If you observe carefully, our main problem is getting disintegrated into small problem, at every step. At every step other than base case, we get `n * (n-1)!`, and our new problem is to solve `(n-1)!`. This way, we approach towards our base case `n = 1`, which we know is '1'.

```>>> def factorial(n):
...     if n == 1:
...             return 1
...     return n * factorial(n-1)
```

We have implemented the same logic in above code. If `n > 1`, it returns `n * factorial(n-1)`, which gives us `factorial(n-1)` - a new sub-problem to solve. Lets us modify the code a bit, to debug what exactly is happening inside.

Example 1: Factorial of a number using recursion

```>>> def factorial(n):
...     print 'Calculating factorial(' + str(n) + ')...'
...     if n == 1:
...             return 1
...     result = n * factorial(n-1)
...     print 'Result of ' + str(n) + '* factorial(' + str(n-1) + ') = ' + str(result)
...     return result
...
```

Output:

```>>> factorial(6)
Calculating factorial(6)...
Calculating factorial(5)...
Calculating factorial(4)...
Calculating factorial(3)...
Calculating factorial(2)...
Calculating factorial(1)...
Result of 2* factorial(1) = 2
Result of 3* factorial(2) = 6
Result of 4* factorial(3) = 24
Result of 5* factorial(4) = 120
Result of 6* factorial(5) = 720
720
```

In above output, we can easily see how our problem got decomposed till the base case, which then got us the final result returned.

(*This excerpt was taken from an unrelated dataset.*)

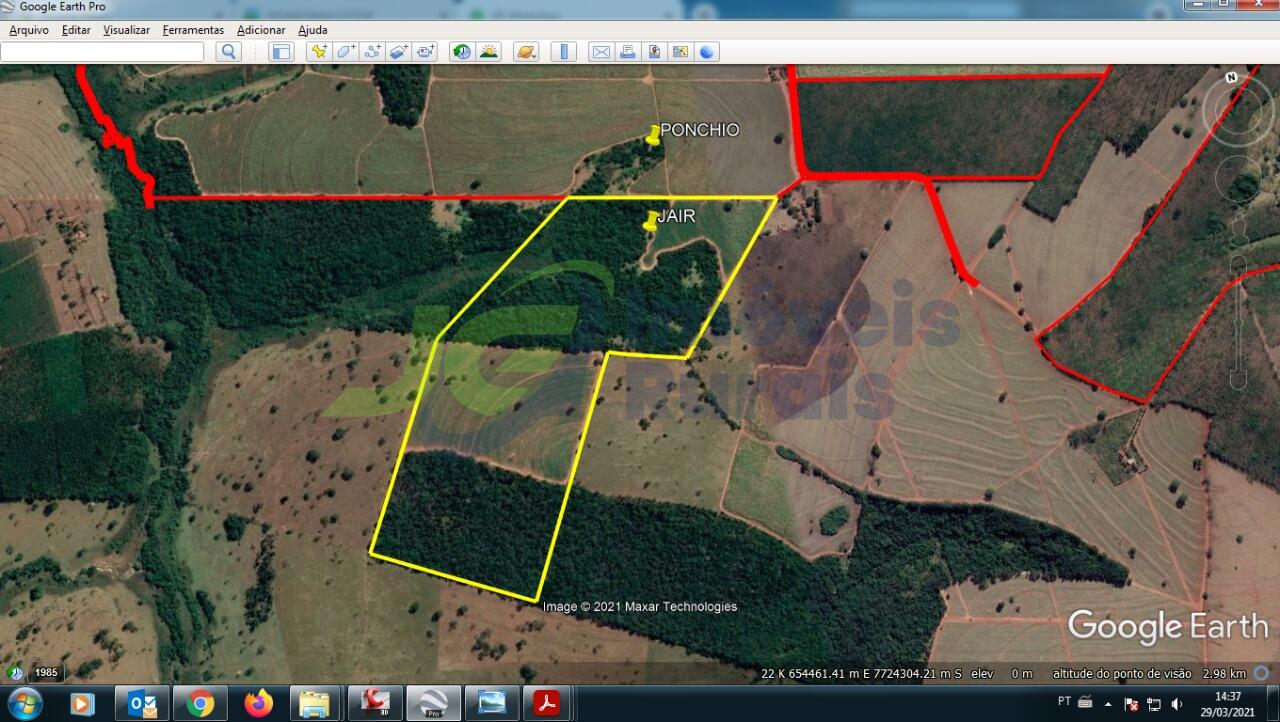Open the Adicionar menu
Screen dimensions: 1280x722
(x=261, y=30)
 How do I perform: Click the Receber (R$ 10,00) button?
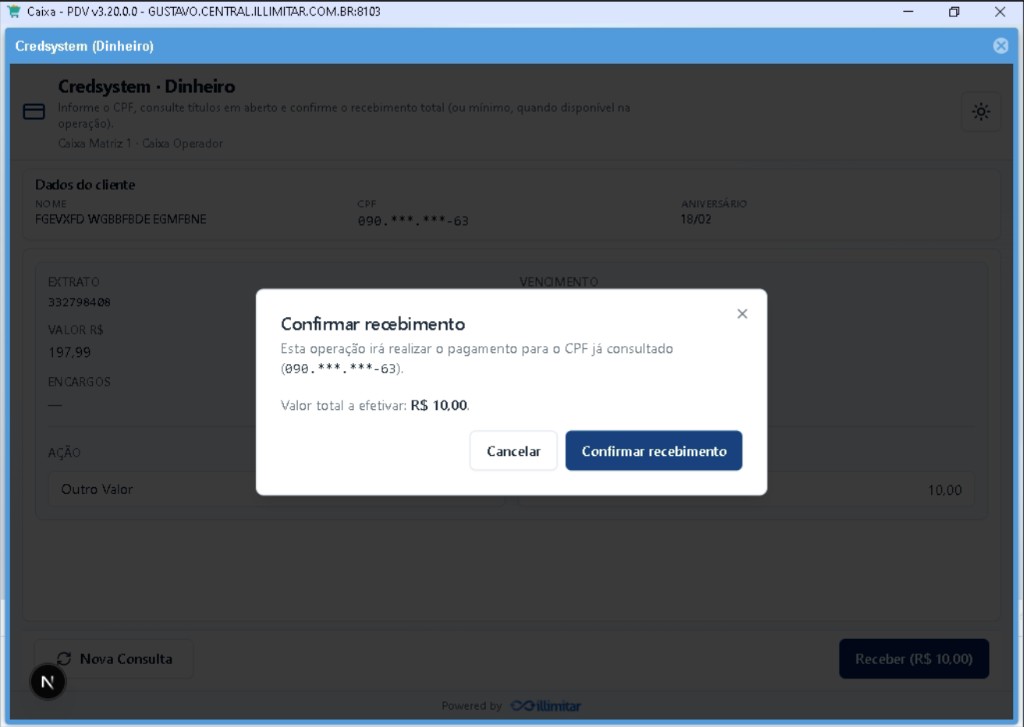914,658
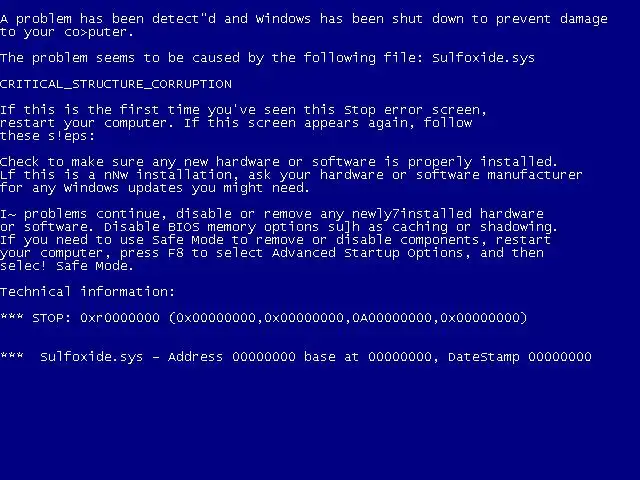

We now take a look at another example - Fibonacci series. In a Fibonacci series, each number is a sum of its two preceding numbers, first two numbers being 0 and 1. So, the series looks like `0, 1, 1, 2, 3, 5, 8, 13, 21, ...`. Normally, the problem statement is to find 'n'th term in the Fibonacci series.

Example 2: 'n'th term in Fibonacci sequence using recursion

Considering that our function name `fib(n)`, we have two base cases as `fib(0) = 0` and `fib(1) = 1`. If value of `n` does not match these base cases, we return the sum of `n-1`th term and `n-2`th term. It is clear that, if `n`th term in a Fibonacci series is `fib(n)`, then `n-1`th term would be `fib(n-1)` and `n-2`th term would be `fib(n-2)`. Thus, we return `fib(n-1) + fib(n-2)`.

```>>> def fib(n):
...     if n == 0:
...             return 0
...     elif n == 1:
...             return 1
...     return fib(n-1) + fib(n-2)
...

>>> fib(5)
5

>>> fib(6)
8

>>> fib(8)
21
```

Recursion has its own advantages and disadvantages. It takes less code to write recursive functions, thus less time. With recursion, a complex task is decomposed into simpler sub-tasks and code to perform simpler sub-tasks can be written and implemented for complex task. On the other hand, recursion is very hard to understand and debug. Recursive calls consume lot of memory, hence considered as expensive. An infinite recursive function may lead to system crash. So, it is very crucial to incorporate base cases in recursive functions.